Ask HN: Are there any startups that work on the ms excell/access killer? - perfunctory
======
dougbarrett
I've always been interested in creating a RAD interface similar to how MS
Access works.

When I was 18 years old, I created some simple patient management software in
Access, and it was great! Within a few weeks of never using Access before and
no real familiarity with any SQL, I had built a pretty cool application I
thought.

There was only one big issue: the dependency of the software was Microsoft
Access...a pretty big overhead for a single application.

I've been using Twitter Bootstrap almost since day 1, and with a good PHP
framework (like Kohana), I can pretty much make RAD applications similar to
what I did in access in half the time, and there are a lot less limits of who
can use that software.

One day, my goal is to create an interface builder with Twitter Bootstrap
elements (I've dabbled in it before w/ other projects, and I've seen some
great software on HN of people that are doing UI builders w/ Twitter
Bootstrap), but then you can write custom queries for filtering data. It
wouldn't be a 1:1 SQL command, I believe they are too complex for what I want
to do and it seems like a lot of work.

My though is it'd be a drag and drop interface similar to the one in Access.

\--------

If there is a startup that's doing an Access killer, then that is awesome!
It'd be even more cool if it was web-based!

■ DATASET ■
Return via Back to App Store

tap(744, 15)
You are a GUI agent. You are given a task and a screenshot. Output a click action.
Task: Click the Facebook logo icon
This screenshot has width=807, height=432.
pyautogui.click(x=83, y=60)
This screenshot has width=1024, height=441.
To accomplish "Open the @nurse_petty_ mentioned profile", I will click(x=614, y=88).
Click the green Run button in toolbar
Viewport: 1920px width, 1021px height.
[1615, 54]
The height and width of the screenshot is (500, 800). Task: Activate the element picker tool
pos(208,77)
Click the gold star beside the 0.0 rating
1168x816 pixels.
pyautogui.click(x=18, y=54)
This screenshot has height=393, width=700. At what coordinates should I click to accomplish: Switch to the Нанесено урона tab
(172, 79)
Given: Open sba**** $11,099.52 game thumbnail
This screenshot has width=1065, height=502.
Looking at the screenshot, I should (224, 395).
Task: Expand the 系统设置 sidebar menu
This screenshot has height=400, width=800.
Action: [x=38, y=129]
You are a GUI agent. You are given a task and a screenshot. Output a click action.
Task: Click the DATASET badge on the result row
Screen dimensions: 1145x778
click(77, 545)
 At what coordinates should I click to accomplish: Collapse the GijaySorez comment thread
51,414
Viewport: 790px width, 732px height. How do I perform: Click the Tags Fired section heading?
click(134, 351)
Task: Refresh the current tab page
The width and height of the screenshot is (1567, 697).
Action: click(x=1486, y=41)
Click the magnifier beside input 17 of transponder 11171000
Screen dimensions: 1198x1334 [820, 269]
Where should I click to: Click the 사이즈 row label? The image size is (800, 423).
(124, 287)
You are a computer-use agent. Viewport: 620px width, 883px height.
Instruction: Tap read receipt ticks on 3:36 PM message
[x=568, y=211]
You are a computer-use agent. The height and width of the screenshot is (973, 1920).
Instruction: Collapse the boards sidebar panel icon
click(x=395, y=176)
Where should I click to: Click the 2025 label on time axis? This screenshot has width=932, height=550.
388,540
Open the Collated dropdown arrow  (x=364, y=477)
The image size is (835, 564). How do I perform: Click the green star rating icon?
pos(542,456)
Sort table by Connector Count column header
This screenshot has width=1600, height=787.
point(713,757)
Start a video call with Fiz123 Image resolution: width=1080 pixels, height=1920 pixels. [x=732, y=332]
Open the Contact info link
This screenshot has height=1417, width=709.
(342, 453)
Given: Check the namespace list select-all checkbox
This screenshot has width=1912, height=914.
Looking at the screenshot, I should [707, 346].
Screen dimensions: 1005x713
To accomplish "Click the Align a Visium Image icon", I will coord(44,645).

■ INSTRUCTIONS TO FOLLOW ■
In the forum thread about an Access killer, what did the commenter build in Access at 18?

■ EXERCISE SOLUTION ■
Simple patient management software.